Executive Risk Solutions

FCA Changes at the SEC, and Impact to Ds&Os

Early this month, the House of Representatives passed the Financial Choice Act of 2017 (the “FCA”). This bill extensively amends the Dodd Frank Act that was enacted in 2010 after the financial crisis. It now goes to the Senate, where more debate and publicity will likely occur. The most significant change proposed in the FCA which would impact companies, is curbing of the SEC’s powers.

The FCA would essentially eliminate the ability of the SEC to use its own administrative courts to try corporate and individual defendants, rather than federal courts. The SEC had of late, been trying civil actions through administrative proceedings. And given the home court advantage with their own judges, it was not surprising the SEC had a 90% win rate.

The FCA would also eliminate the SEC’s power to bar individuals from serving as a director or officer of any public company. The proposed FCA also eliminates the Chevron doctrine. That doctrine, first set out by the United States Supreme Court in a case between Chevron and the EPA, provides the basis for courts to defer to an agency’s interpretation of the laws they administer. Therefore, in any ambiguity of securities laws or rules issued by the SEC, the SEC’s interpretation will not be given deference should this part of the FCA become law.

Ironically, the United States Supreme Court may weigh in on the Chevron doctrine before Congress acts through FCA legislation. The newest member of the Court, Neil Gorsuch, was critical of the Chevron deference to agencies while he was an appellate judge. Justice Gorsuch has hinted its “days may be numbered” in the very last ruling of the Supreme Court’s term in Matthis v. Shulkin.

What is the impact to companies and their D&O insurance? It would appear risk to companies would decrease with a less powered agency, and D&O pricing should come down.

Surprisingly, ratings of companies will likely not be impacted as D&O insurance companies price primarily on likelihood of a suit by shareholders, employees, and whistle-blowers. There are two reasons for that rationale. First, data for those kinds of suits are more readily available. Second, the cost to defend and settle a shareholder suit, is generally greater than costs relating to an SEC action.

Note that the defense of a parallel SEC investigation attendant to a shareholder suit depletes a company’s D&O insurance much quicker.

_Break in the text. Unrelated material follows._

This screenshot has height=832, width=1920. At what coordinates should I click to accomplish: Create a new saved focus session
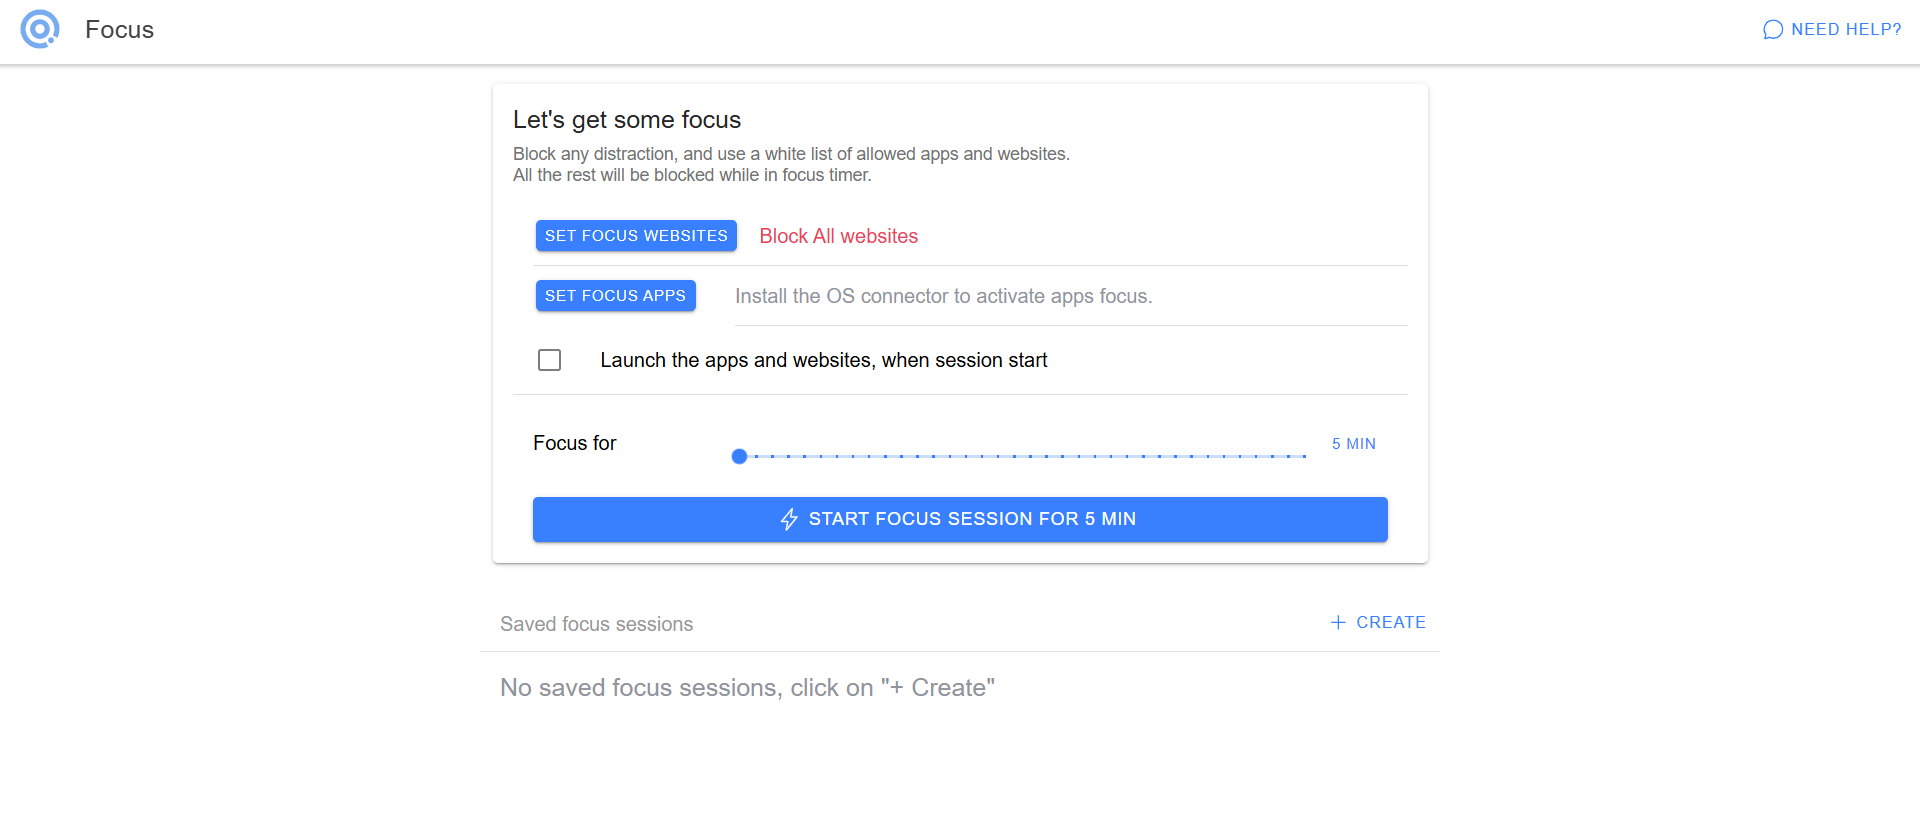[1378, 622]
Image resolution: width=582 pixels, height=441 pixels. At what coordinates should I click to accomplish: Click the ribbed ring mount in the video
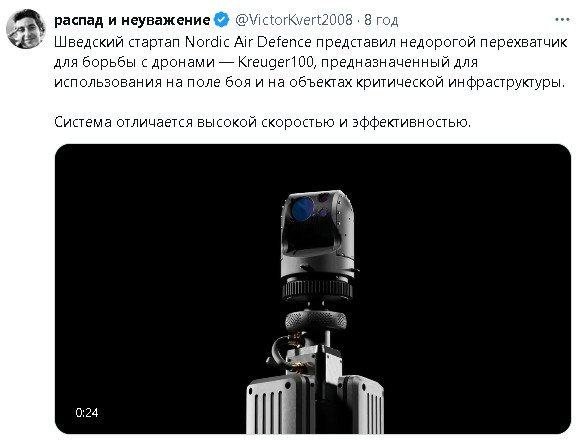pos(317,290)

While the SEC’s broader enforcement powers may be hampered by Congress or the Supreme Court, it is likely to focus keenly on prosecuting non-controversial cases, such as insider trading and fraud tipped by whistle-blowers. (Regarding insider trading and whistle-blowers, we discussed this at a recent Women’s General Counsel Network event. Click here for more information.) Differences in D&O policy terms can impact the funding of defense costs, and even whether the D&O policy can be nullified. In addition to having a skilled broker position a company’s risk with D&O insurers to achieve cost efficiencies, it is just as important to have a skilled broker negotiate terms to maximize insurance protection for directors and officers at a time when these individuals need it the most.